**EXTRAIT DU DOCUMENT**
****

Une projection de gravillons métaphysiques, le passage sur un nid-de-poule existentiel : deux circonstances qui peuvent provoquer une « fêlure à la Scott Fitzgerald ». Et là, pas de doute, on est dans de beaux draps : injecter de la résine ne sert à rien, et on est trop abattu pour écrire Tendre est la nuit. Il faut se rendre dans un « centre agréé » et faire remplacer tout le bousin.
 
(Gilbert Garistre, Aveux et anatropes)

lundi 28 avril 2025

On ne dirait pas le Sud

 

Se traîner jour après jour en ne trouvant de sens à rien ; éprouver la camusienne sensation de vivre isolé dans un univers de menace et de désolation sans autre perspective que la mort ; c'est là une expérience amère qui ne ressemble ni à la Louisiane, ni à l'Italie. Il n'y a pas de linge étendu sur la terrasse et ce n'est pas joli.
 
(Gilbert Garistre, Aveux et anatropes)

****

**DONNÉES FOURNIES**
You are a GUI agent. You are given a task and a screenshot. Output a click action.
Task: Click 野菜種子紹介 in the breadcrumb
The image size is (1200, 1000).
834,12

****

**CONSIGNES**
**A.** Quels noms de lieux l'extrait mentionne-t-il ?
**B.** D'après l'extrait, où faut-il se rendre pour faire remplacer tout le bousin ?
Les données proviennent d'une autre source que l'extrait.

**RÉPONSES**
**A.** le Sud, la Louisiane, l'Italie

**B.** Dans un « centre agréé ».